Entenfreunde sollten das Pekingenten-Menü wählen

Entenfreunde fahren ganz gut mit dem Pekingenten-Menü (€ 35 p. P): Erst naht die knusprige Entenhaut mit hauchdünnen Pfannkuchen zum Einrollen, es folgt eine klare Entensuppe mit Shiitake-Pilzen, das eigentliche Entenfleisch wird im Wok mit Chili, roten Zwiebeln und Lauchzwiebeln gebraten, den Abschluss bildet auch hier ein Grünteeeis mit Lychees.

Lesen Sie auch

Wenn Ihnen die Menüs zu umständlich sind: Mein Favorit bei den vegetarischen Gerichten sind die geschmorten Auberginen im Feuertopf mit roten Zwiebeln, Paprika und Ingwer (€ 14,90), beim Fisch brilliert das in Öl gekochte Welsfilet mit Sichuan-Gewürzen auf Shanghai-Paksoi (€ 19,90), Fleischfreunde werden glücklich mit gegrilltem Schweinebauch „Korean Style“ vom Schleswig-Holstein-Schwein mit fermentierter Bohnensauce und Eisbergsalat (€ 18,90).

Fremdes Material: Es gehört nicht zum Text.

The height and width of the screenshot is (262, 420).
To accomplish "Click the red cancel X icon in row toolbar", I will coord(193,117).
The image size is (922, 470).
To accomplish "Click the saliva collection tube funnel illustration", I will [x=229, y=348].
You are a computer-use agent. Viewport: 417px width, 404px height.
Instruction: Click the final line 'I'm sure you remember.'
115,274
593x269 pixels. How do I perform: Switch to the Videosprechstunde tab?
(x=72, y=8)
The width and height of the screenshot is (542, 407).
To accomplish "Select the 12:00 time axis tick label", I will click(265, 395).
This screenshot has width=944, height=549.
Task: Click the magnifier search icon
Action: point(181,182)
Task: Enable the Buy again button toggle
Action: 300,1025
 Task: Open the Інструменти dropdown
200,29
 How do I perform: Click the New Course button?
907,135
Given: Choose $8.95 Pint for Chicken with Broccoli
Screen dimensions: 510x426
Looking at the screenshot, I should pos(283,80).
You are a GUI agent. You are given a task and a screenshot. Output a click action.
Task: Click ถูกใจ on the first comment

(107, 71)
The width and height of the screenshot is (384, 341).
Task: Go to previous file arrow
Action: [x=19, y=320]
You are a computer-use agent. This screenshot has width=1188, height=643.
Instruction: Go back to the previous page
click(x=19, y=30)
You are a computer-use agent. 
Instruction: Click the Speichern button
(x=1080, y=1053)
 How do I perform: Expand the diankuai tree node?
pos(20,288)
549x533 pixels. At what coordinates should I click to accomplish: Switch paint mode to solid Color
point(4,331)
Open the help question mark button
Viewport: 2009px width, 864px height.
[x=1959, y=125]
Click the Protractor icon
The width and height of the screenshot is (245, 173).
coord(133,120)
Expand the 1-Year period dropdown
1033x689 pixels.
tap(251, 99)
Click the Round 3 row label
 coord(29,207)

Last but not least: Es gibt explizit nix, was zu chinesischer Hochküche besser passt als exzellente Rieslinge – und da die Chens große Fans dieser Rebsorte sind, gibt es hier eine grandiose Auswahl trockener und feinherber Rieslinge bester Erzeuger. So geht Glück im Restaurant.